Serotonin Transporter Dysregulation in Depression

Robert Y. Moore

University of Pittsburgh, Pittsburgh, PA

Grant Program:

David Mahoney Neuroimaging Program

Funded in:

January 1996, for 4 years

Funding Amount:

$100,000

Investigator Biographies

Robert Y. Moore

Professor of Neurology, Psychiatry and Neuroscience, University of Pittsburgh

Hypothesis

Hypothesis:
The pathophysiology of depression is characterized by alterations in the function of the serotonin transporter, which can be elucidated using positron emission tomography (PET).

Goals:
To validate the use of a new PET ligand for the serotonin transporter and apply it to a preliminary study of transporter binding in untreated, newly-diagnosed patients with unipolar depression in comparison to controls.

Methods:
The PET imaging was performed using a Siemens/CTI ECAT HR+ tomograph in the 3D mode using the serotonin transporter ligand, [11C]McN5652, with a region of interest analysis that included the raphe nuclei and multiple cortical areas.

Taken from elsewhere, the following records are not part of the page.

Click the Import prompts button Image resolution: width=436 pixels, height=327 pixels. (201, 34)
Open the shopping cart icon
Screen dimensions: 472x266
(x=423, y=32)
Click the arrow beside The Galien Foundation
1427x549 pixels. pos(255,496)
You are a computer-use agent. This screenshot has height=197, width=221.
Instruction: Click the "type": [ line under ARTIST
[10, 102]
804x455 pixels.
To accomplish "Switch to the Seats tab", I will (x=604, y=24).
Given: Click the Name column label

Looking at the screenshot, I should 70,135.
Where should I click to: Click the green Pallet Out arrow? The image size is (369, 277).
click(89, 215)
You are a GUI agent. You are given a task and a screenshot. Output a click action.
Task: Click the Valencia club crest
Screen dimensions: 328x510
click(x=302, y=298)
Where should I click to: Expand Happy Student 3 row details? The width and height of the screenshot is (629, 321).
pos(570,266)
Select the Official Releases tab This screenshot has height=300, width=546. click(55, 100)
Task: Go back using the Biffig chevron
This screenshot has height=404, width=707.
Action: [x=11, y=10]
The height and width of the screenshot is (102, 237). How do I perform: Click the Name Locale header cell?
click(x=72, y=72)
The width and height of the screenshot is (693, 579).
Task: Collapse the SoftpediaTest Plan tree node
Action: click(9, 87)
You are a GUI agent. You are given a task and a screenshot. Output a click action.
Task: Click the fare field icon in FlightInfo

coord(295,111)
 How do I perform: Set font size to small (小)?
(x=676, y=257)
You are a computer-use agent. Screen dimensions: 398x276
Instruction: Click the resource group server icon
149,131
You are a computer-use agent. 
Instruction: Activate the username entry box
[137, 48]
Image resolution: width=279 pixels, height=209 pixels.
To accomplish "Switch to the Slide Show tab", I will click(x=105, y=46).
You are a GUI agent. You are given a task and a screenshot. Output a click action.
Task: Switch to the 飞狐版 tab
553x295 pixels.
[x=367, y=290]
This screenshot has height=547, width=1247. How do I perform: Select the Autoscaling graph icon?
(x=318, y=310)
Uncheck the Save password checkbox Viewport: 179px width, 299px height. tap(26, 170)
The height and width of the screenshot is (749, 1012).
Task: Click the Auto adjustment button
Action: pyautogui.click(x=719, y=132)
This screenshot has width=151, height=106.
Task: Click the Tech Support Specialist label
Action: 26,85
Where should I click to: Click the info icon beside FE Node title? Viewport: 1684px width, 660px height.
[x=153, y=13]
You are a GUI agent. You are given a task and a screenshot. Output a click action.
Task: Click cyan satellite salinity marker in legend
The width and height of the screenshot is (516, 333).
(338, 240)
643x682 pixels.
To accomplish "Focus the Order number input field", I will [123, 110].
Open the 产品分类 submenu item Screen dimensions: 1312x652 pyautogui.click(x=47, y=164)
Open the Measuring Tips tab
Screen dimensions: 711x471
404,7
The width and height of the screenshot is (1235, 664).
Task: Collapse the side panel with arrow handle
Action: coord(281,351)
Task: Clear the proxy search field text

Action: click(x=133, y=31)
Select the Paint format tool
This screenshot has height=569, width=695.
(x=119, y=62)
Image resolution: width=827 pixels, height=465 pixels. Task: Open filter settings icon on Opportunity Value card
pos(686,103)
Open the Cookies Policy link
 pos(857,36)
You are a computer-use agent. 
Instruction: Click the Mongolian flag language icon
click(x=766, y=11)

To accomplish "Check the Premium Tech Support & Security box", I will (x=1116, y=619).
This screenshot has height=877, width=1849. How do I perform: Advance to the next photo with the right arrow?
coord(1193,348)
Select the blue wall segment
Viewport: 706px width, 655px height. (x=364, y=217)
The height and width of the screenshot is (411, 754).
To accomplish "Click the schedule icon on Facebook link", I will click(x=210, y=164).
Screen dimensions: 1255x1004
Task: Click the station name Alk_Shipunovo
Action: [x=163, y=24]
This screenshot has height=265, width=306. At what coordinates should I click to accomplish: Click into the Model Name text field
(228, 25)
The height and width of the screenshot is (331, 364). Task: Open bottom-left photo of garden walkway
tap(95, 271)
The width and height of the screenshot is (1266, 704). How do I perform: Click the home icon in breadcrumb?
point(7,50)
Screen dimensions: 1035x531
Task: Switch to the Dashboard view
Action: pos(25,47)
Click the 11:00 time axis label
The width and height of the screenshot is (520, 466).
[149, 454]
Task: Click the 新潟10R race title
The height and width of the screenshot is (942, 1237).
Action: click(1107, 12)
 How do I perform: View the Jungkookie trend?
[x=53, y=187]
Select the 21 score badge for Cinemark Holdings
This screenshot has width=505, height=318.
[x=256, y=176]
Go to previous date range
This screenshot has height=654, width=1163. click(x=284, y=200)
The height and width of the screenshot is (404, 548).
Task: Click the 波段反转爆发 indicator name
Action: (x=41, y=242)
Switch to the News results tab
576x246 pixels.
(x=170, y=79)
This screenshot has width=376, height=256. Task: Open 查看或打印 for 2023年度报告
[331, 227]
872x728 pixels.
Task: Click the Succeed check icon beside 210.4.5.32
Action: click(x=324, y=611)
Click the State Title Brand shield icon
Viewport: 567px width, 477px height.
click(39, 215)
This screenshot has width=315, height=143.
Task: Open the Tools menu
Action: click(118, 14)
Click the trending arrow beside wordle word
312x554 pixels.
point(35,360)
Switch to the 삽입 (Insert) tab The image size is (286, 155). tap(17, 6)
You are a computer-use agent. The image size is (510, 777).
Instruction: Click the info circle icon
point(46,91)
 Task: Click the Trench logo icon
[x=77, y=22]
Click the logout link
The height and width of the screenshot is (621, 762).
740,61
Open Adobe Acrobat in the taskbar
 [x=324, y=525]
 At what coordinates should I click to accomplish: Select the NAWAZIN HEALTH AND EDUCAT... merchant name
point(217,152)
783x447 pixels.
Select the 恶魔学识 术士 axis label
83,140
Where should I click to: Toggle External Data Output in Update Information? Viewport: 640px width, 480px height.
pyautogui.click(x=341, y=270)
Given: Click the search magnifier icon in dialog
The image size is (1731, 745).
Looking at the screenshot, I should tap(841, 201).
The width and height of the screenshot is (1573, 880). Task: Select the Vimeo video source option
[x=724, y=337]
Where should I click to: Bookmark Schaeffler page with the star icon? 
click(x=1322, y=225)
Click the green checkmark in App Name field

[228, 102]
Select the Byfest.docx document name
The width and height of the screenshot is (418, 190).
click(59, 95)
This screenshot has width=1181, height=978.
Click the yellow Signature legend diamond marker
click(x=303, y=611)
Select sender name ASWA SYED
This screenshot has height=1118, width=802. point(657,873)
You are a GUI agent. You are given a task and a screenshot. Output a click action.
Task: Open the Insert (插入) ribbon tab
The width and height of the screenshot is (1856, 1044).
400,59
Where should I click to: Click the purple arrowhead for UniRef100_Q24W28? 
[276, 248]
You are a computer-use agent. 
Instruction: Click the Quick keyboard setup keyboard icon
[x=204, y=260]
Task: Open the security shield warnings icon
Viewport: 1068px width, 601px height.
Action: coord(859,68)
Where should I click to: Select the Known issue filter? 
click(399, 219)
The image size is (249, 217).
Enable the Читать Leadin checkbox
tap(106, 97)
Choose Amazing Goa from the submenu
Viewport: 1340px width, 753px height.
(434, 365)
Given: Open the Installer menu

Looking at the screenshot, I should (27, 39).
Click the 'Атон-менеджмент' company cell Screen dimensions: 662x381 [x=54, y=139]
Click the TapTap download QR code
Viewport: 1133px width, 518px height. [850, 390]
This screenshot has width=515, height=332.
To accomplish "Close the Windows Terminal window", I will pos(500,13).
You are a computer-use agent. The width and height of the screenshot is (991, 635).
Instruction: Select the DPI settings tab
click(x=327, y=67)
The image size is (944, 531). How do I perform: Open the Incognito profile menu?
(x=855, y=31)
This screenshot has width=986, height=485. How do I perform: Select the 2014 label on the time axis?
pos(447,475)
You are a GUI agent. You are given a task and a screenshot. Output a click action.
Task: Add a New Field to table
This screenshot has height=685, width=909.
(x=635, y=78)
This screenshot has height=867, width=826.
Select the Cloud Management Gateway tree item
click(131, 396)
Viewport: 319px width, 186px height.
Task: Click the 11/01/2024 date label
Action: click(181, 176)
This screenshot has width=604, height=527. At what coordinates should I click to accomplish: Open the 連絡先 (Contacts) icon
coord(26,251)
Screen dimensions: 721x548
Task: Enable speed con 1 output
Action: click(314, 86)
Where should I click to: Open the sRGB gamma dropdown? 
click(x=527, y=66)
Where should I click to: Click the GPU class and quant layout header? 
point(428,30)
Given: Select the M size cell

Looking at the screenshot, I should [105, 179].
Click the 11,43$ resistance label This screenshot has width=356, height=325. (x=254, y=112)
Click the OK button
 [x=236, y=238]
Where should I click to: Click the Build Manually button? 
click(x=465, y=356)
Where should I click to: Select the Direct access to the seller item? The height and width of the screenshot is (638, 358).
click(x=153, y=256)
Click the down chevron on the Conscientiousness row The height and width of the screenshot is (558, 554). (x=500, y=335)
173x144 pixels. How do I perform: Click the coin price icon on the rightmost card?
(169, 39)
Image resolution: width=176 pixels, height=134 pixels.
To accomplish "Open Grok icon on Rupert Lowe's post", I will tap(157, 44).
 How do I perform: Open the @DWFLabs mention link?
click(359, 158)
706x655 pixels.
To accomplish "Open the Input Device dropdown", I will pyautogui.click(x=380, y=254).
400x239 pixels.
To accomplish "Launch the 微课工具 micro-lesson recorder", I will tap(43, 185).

Results: There is a reduction of binding to the serotonin transporter in all areas analyzed, including the cell body area of the raphe and terminal areas in the cerebral cortex.

Follow-on Funding:

NIH MH-61566 Sleep-Guided PET Studies in Depression 2/1/01-1/31/05 $1,000,000

Pittsburgh Foundation PET Studies of Depression in Parkinson's Disease 1/1/99-6/30/02 $150,000

Selected Publications

Meltzer C.C., Smith G., DeKosky S.T., Pollock B.G., Mathis C.A., Moore R.Y., Kupfer D.J., and Reynolds C.F. III. Serotonin in aging, late-life depression and Alzheimer’s disease: the emerging role of functional imaging. Neuropsychopharmacology. 1998 Jun;18(6):407-30 .

Nofzinger E.A., Nichols T.E., Meltzer C.C., Price J., Steppe D.A., Miewald J.M., Kupfer D.J., Moore R.Y. Changes in forebrain function from waking to REM sleep in depression: preliminary analysis of [18F] DG PET studies. Psychiatry Res. 1999 Aug 31;91(2):59-78.